第五章 临床诊断:所有测试均为阴性(第6/7页)

之后不久,拉塞尔·克劳斯找到父亲,询问他是否可以去纽约,直接跟奥尼尔谈谈。克劳斯头脑冷静,是戏剧界的大人物,也是奥尼尔最信任的朋友之一。他想竭尽所能,帮助奥尼尔解决穆尔留下的医疗困境和个人误解。在克劳斯先生的要求下,父亲也像对卡洛塔一样,为奥尼尔进行了传统的精神和神经系统检查。

父亲得出结论:虽然奥尼尔的不幸,主要来源于精神因素和因身体衰弱导致的创造力急剧下降,但从任何医学或法律的角度来看,他显然没疯。他有权自己做决定,即便他做出的决定或许在很大程度上会受到意志坚定和保护欲极强的妻子的影响,也不能剥夺他的这项权利。

那次检查过程中,奥尼尔明确表示:如今,他非常后悔在穆尔医生的建议下做出了让步,还说他很想与妻子团聚。之后的事我就不清楚了,因为父亲的笔记并不完整,或者说,也许还有别的记录,但我没有找到。然而,据我推测,奥尼尔一定在与父亲的交谈和对答中找到了某种让他喜欢并信任的东西。所以,正如我之前所说,两人仿佛相处得舒适又融洽。但要解释到底是什么促使奥尼尔请求父亲成为他的医生,估计还需要长篇大论、事无巨细地把某些看似费解的事件解释清楚。

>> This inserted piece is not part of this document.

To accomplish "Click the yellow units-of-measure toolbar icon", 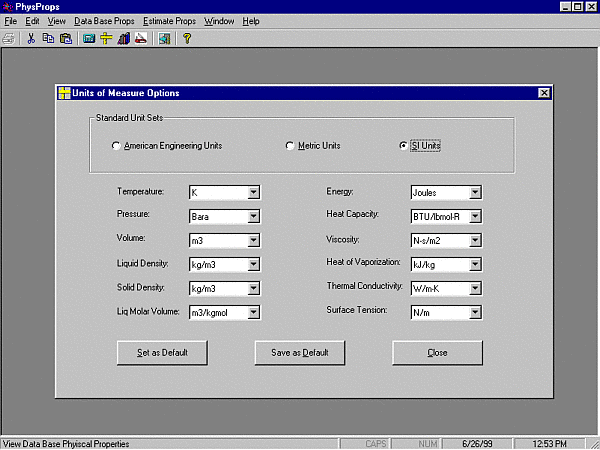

在此期间,已于一个月前离开麦克莱恩精神病院的卡洛塔,在父亲办公室对面一家很不错的小旅馆订了套可以俯瞰河景的套房。奥尼尔在一位护士的陪同下,从纽约抵达后湾站后,父亲前去接站,并把他带到卡洛塔跟前。卡洛塔至少在一开始,还是宽容地原谅了他,待他十分亲切。据父亲说,尽管在多年来的共同生活中,他们会激烈地争吵,但父亲依然相信,归根结底,两人还是完全依赖对方的。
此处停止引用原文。